**Tasks to complete:**
A) In the interview, set down word for word the part that begins at "How do you tackle" and ends after "to other things.".
B) According to the interview, what time is bedtime for the boys?
C) Continue the interview with the mother of two boys whose husband is deployed, picking up after its last sentence.

**Passage:**
----------
It makes me bring my A-game every day (and I love that).
How do you tackle life with two littles when your husband is deployed?
Sleep, food, consistent routines, and clear expectations are the keys to the kingdom. It’s such a boring and practical answer, but as long as my boys are well rested with full bellies, we hum right along. I never leave the house without apple slices and cheese sticks. Every day, no matter what, we’re home at 1:00 for naps and quiet time. Bedtime is 7:00, no budging. I’m a slave to this schedule, which I guess can sound stifling, but I find it freeing. Auto-pilot routines don’t require thought, and I appreciate having the mind space to dedicate to other things.
How do your boys respond to his absence? (Do they act out, are they angry, are they proud?)
Grayson, my four year old, takes it in stride. He trusts that he is loved and missed. It helps too that we live in an Army community where his friends also have deployed parents. It’s his normal. Hammy, my two year old, gave my husband the cold shoulder during his last deployment. Every FaceTime conversation started and ended with Hammy saying, “I no talk papa.” It broke my husband’s heart, but it was an earnest and understandable two year old’s response.
----------
**Data section:**
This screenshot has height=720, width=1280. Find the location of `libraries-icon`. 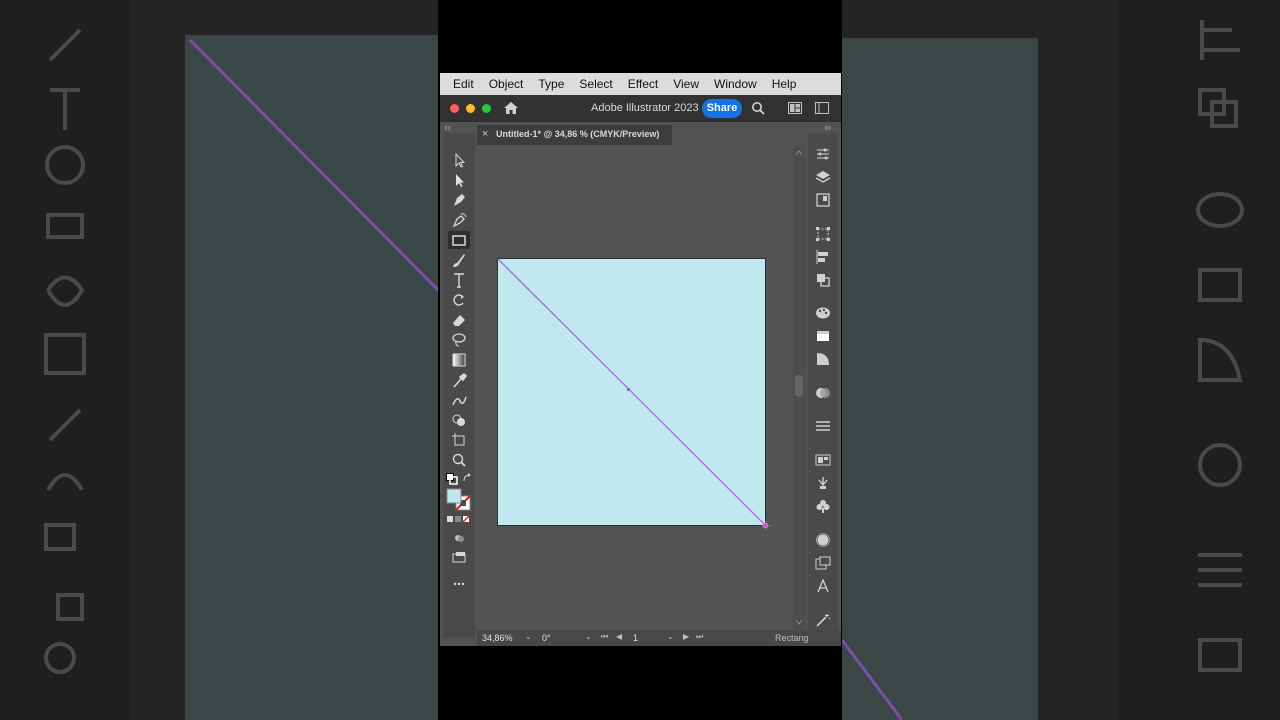

libraries-icon is located at coordinates (823, 200).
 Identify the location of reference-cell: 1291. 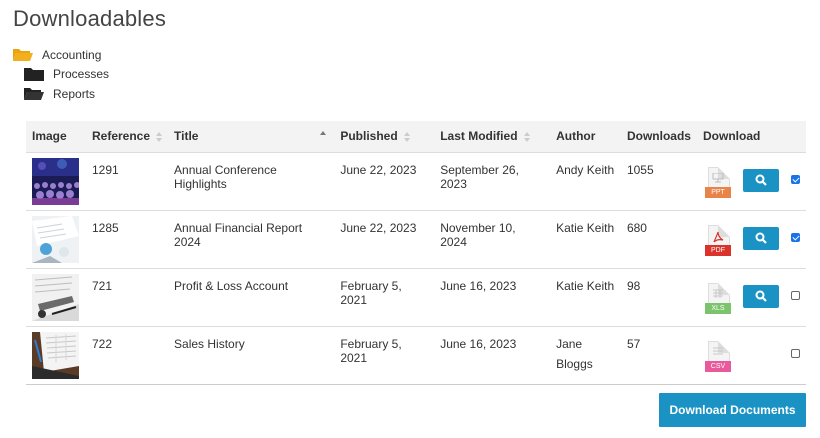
----------
**Answer list:**
A)
How do you tackle life with two littles when your husband is deployed?
Sleep, food, consistent routines, and clear expectations are the keys to the kingdom. It’s such a boring and practical answer, but as long as my boys are well rested with full bellies, we hum right along. I never leave the house without apple slices and cheese sticks. Every day, no matter what, we’re home at 1:00 for naps and quiet time. Bedtime is 7:00, no budging. I’m a slave to this schedule, which I guess can sound stifling, but I find it freeing. Auto-pilot routines don’t require thought, and I appreciate having the mind space to dedicate to other things.

B) Bedtime is 7:00.

C)
You’ve bounced around to a few different cities, states, even countries! Of those locations, which was your favorite, and why?
My husband’s hometown of Columbus, OH was my favorite by far. I loved living in an urban neighborhood (most Army posts are FAR from cities, so this was a treat), and having a built-in network of family and friends cannot be overvalued.
Summarize your mama-mantra in 3-5 words.
Discipline means to teach, not to punish.
What woman in your life inspires you?
Can I name three I’ve never met?? The research of Brené Brown, Carol Dweck and Dr. Maria Montessori fundamentally changed the way I approached relationships, learning, teaching, and parenting.
What was your recharge before kids, and what is it now?
Alone time and sleep have always kept me afloat. Even though Grayson no longer takes an afternoon nap, 1:00-3:00 remains quiet independent playtime – I’m off duty. Self-care is critical, and I want my boys to grow up understanding if they want to love and support others, they have to be kind to themselves first.
Before becoming a mother, what aspect of parenting were you most confident about? And, were you right?
I wasn’t confident about anything! However, as an elementary teacher, I learned that children will be as generous, helpful, resilient, independent, fill-in-the-blank, as you expect them to be. That’s definitely informed my parenting. Children believe what you tell them.
What’s your best mom-cheat?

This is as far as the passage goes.